(Stored items)
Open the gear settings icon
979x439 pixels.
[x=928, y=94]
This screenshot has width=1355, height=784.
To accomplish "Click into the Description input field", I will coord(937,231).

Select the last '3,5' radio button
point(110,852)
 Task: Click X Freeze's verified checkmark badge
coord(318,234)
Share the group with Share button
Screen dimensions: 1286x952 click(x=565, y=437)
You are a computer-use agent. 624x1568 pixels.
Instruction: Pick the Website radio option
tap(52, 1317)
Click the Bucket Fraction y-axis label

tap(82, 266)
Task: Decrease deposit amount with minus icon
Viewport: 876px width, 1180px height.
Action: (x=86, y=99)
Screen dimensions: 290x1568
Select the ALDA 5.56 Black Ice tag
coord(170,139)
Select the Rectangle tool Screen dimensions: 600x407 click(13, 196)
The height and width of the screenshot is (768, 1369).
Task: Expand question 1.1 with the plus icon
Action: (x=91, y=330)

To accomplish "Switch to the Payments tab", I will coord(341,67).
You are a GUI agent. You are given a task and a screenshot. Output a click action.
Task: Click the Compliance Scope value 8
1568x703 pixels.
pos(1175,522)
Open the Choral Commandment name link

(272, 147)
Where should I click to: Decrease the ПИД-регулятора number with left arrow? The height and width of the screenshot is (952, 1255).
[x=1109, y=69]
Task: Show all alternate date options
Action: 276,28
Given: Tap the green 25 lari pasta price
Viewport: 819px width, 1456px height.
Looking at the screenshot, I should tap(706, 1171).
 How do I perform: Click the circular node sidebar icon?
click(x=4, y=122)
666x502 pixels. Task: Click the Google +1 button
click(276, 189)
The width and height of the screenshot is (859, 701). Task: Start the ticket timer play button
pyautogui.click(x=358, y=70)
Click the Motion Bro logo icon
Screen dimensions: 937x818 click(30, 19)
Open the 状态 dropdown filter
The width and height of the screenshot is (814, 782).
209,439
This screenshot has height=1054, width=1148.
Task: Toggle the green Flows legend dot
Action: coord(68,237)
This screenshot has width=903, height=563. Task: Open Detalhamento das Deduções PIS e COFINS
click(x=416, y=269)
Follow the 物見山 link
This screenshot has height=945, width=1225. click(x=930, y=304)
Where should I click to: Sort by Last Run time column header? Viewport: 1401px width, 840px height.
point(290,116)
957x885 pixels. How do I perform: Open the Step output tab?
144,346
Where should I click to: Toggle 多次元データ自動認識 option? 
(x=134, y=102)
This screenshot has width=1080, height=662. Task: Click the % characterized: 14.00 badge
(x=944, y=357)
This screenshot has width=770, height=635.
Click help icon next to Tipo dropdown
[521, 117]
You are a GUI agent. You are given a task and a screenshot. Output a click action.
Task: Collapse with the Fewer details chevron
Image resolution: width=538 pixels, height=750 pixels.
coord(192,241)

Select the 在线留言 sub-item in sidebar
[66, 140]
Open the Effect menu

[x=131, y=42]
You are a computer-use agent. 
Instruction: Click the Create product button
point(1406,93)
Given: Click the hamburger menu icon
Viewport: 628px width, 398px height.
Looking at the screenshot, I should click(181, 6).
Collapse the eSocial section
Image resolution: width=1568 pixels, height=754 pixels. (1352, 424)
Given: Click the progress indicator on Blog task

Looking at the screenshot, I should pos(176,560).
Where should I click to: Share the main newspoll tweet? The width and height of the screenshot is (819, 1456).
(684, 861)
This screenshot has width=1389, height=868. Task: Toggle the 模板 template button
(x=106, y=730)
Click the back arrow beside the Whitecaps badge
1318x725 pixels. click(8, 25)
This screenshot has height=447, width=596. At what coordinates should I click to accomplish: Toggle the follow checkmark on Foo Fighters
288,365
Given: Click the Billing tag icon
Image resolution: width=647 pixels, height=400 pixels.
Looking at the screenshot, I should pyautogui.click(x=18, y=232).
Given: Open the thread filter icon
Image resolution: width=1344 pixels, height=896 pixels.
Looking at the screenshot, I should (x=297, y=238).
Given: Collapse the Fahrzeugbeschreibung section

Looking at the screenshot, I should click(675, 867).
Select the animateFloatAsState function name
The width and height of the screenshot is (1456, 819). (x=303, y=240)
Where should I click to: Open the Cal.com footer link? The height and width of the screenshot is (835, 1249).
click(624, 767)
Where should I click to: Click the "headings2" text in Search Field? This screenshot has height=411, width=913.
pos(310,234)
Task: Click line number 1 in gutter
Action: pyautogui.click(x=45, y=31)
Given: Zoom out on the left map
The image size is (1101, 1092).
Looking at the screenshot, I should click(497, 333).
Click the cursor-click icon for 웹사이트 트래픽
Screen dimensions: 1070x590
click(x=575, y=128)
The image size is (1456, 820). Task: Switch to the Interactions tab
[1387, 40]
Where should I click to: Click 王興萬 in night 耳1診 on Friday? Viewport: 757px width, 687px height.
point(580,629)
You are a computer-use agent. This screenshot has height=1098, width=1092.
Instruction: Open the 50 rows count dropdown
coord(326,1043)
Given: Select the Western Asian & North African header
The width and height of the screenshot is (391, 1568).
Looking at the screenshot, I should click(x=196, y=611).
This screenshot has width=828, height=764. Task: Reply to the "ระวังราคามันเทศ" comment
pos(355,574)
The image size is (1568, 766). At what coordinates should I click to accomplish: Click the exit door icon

▶ [Work request]: Give every record again, exactly as it reads.

▶ [Response to the exercise]:
Open the gear settings icon
979x439 pixels.
[x=928, y=94]
This screenshot has width=1355, height=784.
To accomplish "Click into the Description input field", I will coord(937,231).

Select the last '3,5' radio button
point(110,852)
 Task: Click X Freeze's verified checkmark badge
coord(318,234)
Share the group with Share button
Screen dimensions: 1286x952 click(x=565, y=437)
You are a computer-use agent. 624x1568 pixels.
Instruction: Pick the Website radio option
tap(52, 1317)
Click the Bucket Fraction y-axis label

tap(82, 266)
Task: Decrease deposit amount with minus icon
Viewport: 876px width, 1180px height.
Action: (x=86, y=99)
Screen dimensions: 290x1568
Select the ALDA 5.56 Black Ice tag
coord(170,139)
Select the Rectangle tool Screen dimensions: 600x407 click(13, 196)
The height and width of the screenshot is (768, 1369).
Task: Expand question 1.1 with the plus icon
Action: (x=91, y=330)

To accomplish "Switch to the Payments tab", I will coord(341,67).
You are a GUI agent. You are given a task and a screenshot. Output a click action.
Task: Click the Compliance Scope value 8
1568x703 pixels.
pos(1175,522)
Open the Choral Commandment name link

(272, 147)
Where should I click to: Decrease the ПИД-регулятора number with left arrow? The height and width of the screenshot is (952, 1255).
[x=1109, y=69]
Task: Show all alternate date options
Action: 276,28
Given: Tap the green 25 lari pasta price
Viewport: 819px width, 1456px height.
Looking at the screenshot, I should tap(706, 1171).
 How do I perform: Click the circular node sidebar icon?
click(x=4, y=122)
666x502 pixels. Task: Click the Google +1 button
click(276, 189)
The width and height of the screenshot is (859, 701). Task: Start the ticket timer play button
pyautogui.click(x=358, y=70)
Click the Motion Bro logo icon
Screen dimensions: 937x818 click(30, 19)
Open the 状态 dropdown filter
The width and height of the screenshot is (814, 782).
209,439
This screenshot has height=1054, width=1148.
Task: Toggle the green Flows legend dot
Action: coord(68,237)
This screenshot has width=903, height=563. Task: Open Detalhamento das Deduções PIS e COFINS
click(x=416, y=269)
Follow the 物見山 link
This screenshot has height=945, width=1225. click(x=930, y=304)
Where should I click to: Sort by Last Run time column header? Viewport: 1401px width, 840px height.
point(290,116)
957x885 pixels. How do I perform: Open the Step output tab?
144,346
Where should I click to: Toggle 多次元データ自動認識 option? 
(x=134, y=102)
This screenshot has width=1080, height=662. Task: Click the % characterized: 14.00 badge
(x=944, y=357)
This screenshot has width=770, height=635.
Click help icon next to Tipo dropdown
[521, 117]
You are a GUI agent. You are given a task and a screenshot. Output a click action.
Task: Collapse with the Fewer details chevron
Image resolution: width=538 pixels, height=750 pixels.
coord(192,241)

Select the 在线留言 sub-item in sidebar
[66, 140]
Open the Effect menu

[x=131, y=42]
You are a computer-use agent. 
Instruction: Click the Create product button
point(1406,93)
Given: Click the hamburger menu icon
Viewport: 628px width, 398px height.
Looking at the screenshot, I should click(181, 6).
Collapse the eSocial section
Image resolution: width=1568 pixels, height=754 pixels. (1352, 424)
Given: Click the progress indicator on Blog task

Looking at the screenshot, I should pos(176,560).
Where should I click to: Share the main newspoll tweet? The width and height of the screenshot is (819, 1456).
(684, 861)
This screenshot has width=1389, height=868. Task: Toggle the 模板 template button
(x=106, y=730)
Click the back arrow beside the Whitecaps badge
1318x725 pixels. click(8, 25)
This screenshot has height=447, width=596. At what coordinates should I click to accomplish: Toggle the follow checkmark on Foo Fighters
288,365
Given: Click the Billing tag icon
Image resolution: width=647 pixels, height=400 pixels.
Looking at the screenshot, I should pyautogui.click(x=18, y=232).
Given: Open the thread filter icon
Image resolution: width=1344 pixels, height=896 pixels.
Looking at the screenshot, I should (x=297, y=238).
Given: Collapse the Fahrzeugbeschreibung section

Looking at the screenshot, I should click(675, 867).
Select the animateFloatAsState function name
The width and height of the screenshot is (1456, 819). (x=303, y=240)
Where should I click to: Open the Cal.com footer link? The height and width of the screenshot is (835, 1249).
click(624, 767)
Where should I click to: Click the "headings2" text in Search Field? This screenshot has height=411, width=913.
pos(310,234)
Task: Click line number 1 in gutter
Action: pyautogui.click(x=45, y=31)
Given: Zoom out on the left map
The image size is (1101, 1092).
Looking at the screenshot, I should click(497, 333).
Click the cursor-click icon for 웹사이트 트래픽
Screen dimensions: 1070x590
click(x=575, y=128)
The image size is (1456, 820). Task: Switch to the Interactions tab
[1387, 40]
Where should I click to: Click 王興萬 in night 耳1診 on Friday? Viewport: 757px width, 687px height.
point(580,629)
You are a computer-use agent. This screenshot has height=1098, width=1092.
Instruction: Open the 50 rows count dropdown
coord(326,1043)
Given: Select the Western Asian & North African header
The width and height of the screenshot is (391, 1568).
Looking at the screenshot, I should click(x=196, y=611).
This screenshot has width=828, height=764. Task: Reply to the "ระวังราคามันเทศ" comment
pos(355,574)
The image size is (1568, 766). At what coordinates should I click to accomplish: Click the exit door icon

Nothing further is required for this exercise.